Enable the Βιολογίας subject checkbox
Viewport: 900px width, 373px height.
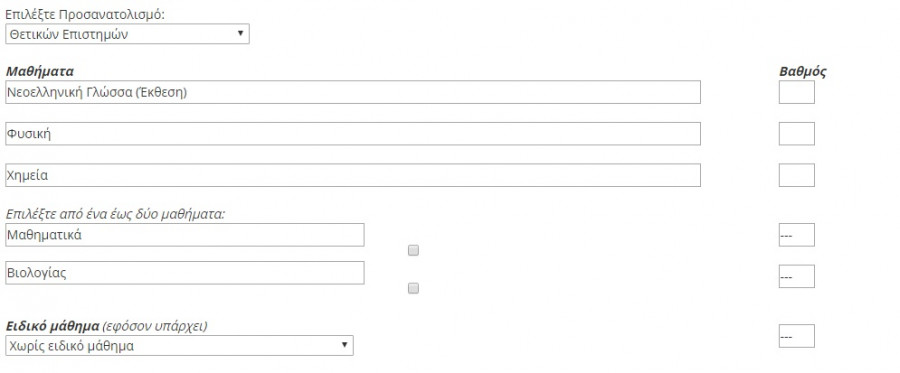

==

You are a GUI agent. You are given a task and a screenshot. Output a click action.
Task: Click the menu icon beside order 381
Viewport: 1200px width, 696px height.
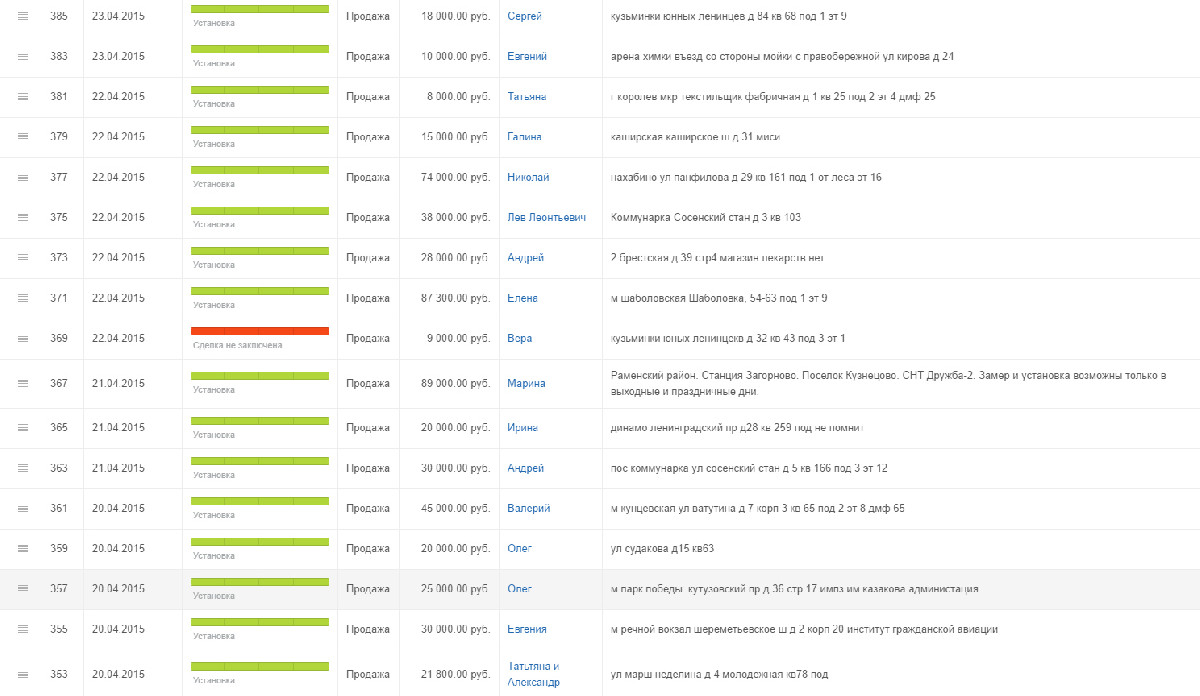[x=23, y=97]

Work required: From the listing, pull out the lines running from the line with "You are a GUI" to the line with "[x=23, y=97]", both included, and reproduce them verbatim with the pictures left out.

Solution to this exercise:
You are a GUI agent. You are given a task and a screenshot. Output a click action.
Task: Click the menu icon beside order 381
Viewport: 1200px width, 696px height.
[x=23, y=97]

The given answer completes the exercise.